Certain decisions on important wildlife habitats have been returned to the Interior Department, the U.S. Fish and Wildlife Service said Wednesday, as the last remaining Trump-era changes to Endangered Species Act regulations were rescinded.
According to The Hill, the Fish and Wildlife Service was required to accept private landowners' claims that designating an area as protected habitat would cause economic harm under the Trump rule. Prior to the Trump administration's change, decisions on wildlife habitat were made by the Interior secretary, and that authority has been restored.
Environmental groups hailed the decision on Wednesday.
"We are thrilled to see the Biden administration take this important step towards restoring Endangered Species Act protections," Andrew Carter, senior conservation policy analyst for Defenders of Wildlife, said in a statement. "Our health and well-being depends on our nation's rich biodiversity, and the Biden administration needs to keep taking every possible step to shore up the law responsible for saving it, including developing a national biodiversity strategy."
Noah Greenwald, endangered species director at the Center for Biological Diversity, told The Hill, "Under Trump's rule, a landowner could have ludicrously claimed they planned to build the next Taj Mahal or Disneyland on their property to avoid it being protected as critical habitat."

TASK INSTRUCTIONS
a) In the article on endangered species habitat rules, what job does Noah Greenwald hold?
b) For each statement, decide whether the article on endangered species habitat rules agrees, and answer yes or no with the words from the article that settle it.
(i) Under the Trump rule, the Fish and Wildlife Service had to accept landowners' claims of economic harm.
(ii) Andrew Carter works for the Center for Biological Diversity.
(iii) Environmental groups criticized the decision.
c) Continue the article on endangered species habitat rules, picking up right after its last sentence.

EXTRACTED RECORDS
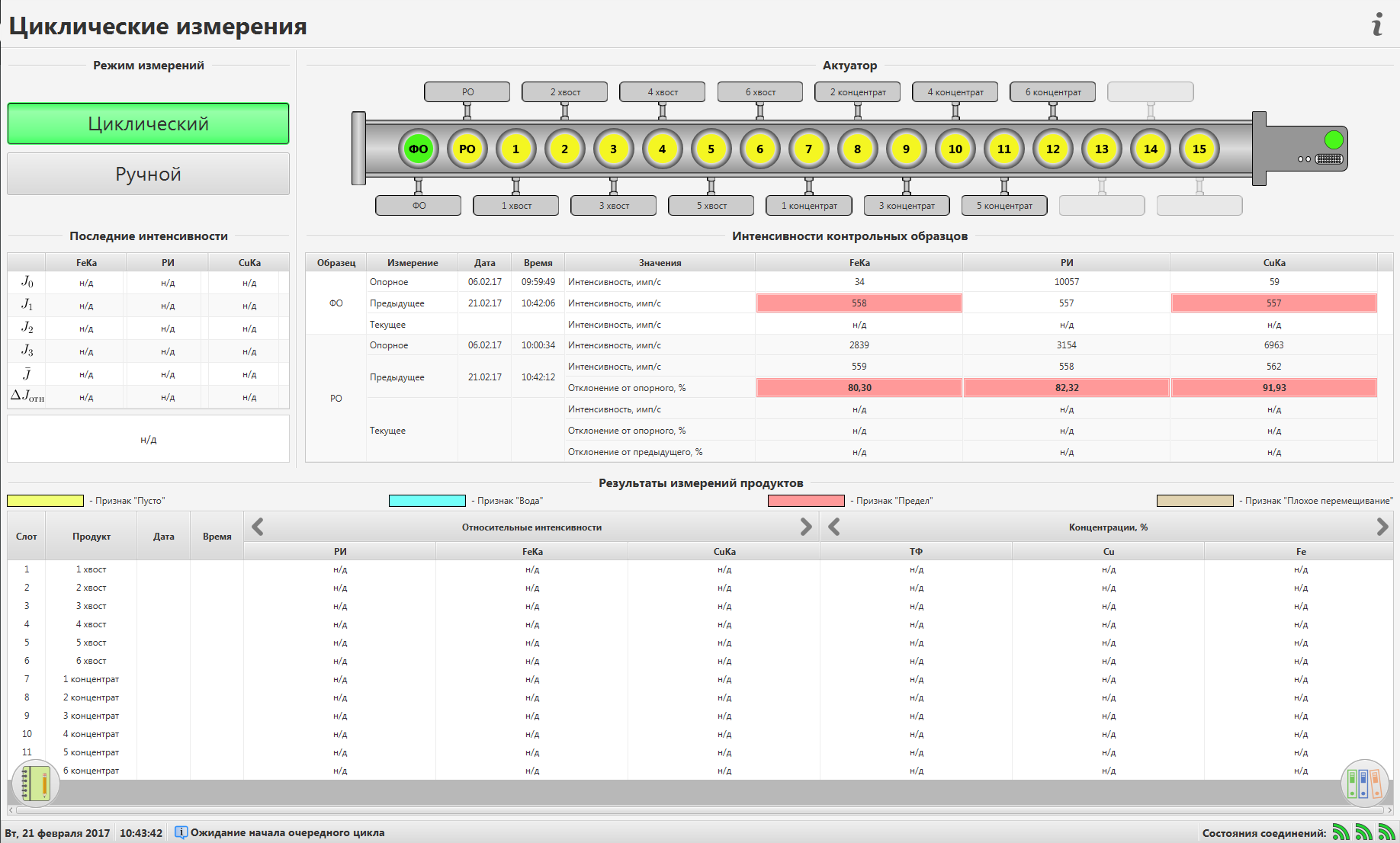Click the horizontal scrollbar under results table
--
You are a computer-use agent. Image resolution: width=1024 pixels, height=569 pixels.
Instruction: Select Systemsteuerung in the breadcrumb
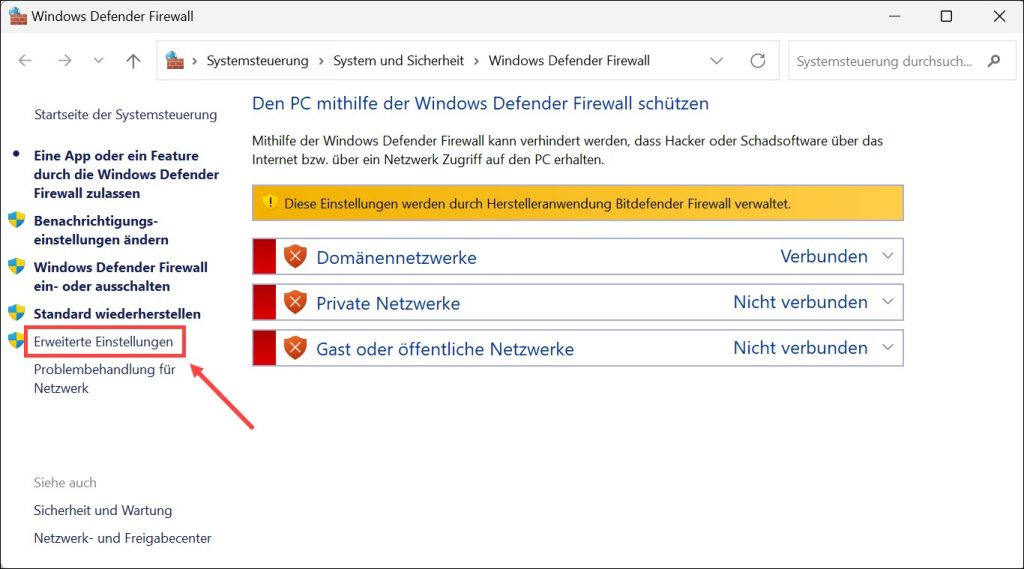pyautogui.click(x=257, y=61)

RESPONSES BY ITEM NUMBER
a) He is endangered species director at the Center for Biological Diversity.

b)
(i) Yes: "the Fish and Wildlife Service was required to accept private landowners' claims that designating an area as protected habitat would cause economic harm under the Trump rule"
(ii) No: "Andrew Carter, senior conservation policy analyst for Defenders of Wildlife"
(iii) No: "Environmental groups hailed the decision on Wednesday."

c)
"I'm grateful this rule was repealed and that some semblance of common sense has been restored to protecting essential habitat for our endangered plants and animals," he added.
The agency's announcement comes after a federal judge threw out another Trump Endangered Species Act rule in early July, that stated equal protections did not apply to endangered species and those listed as threatened or likely to become endangered.
Last month, the Biden administration also repealed a separate Trump-era rule that placed more stringent limitations on what qualifies as critical habitat. The Trump administration's definition included areas that can currently support species, and stopped short of including areas that could later support them.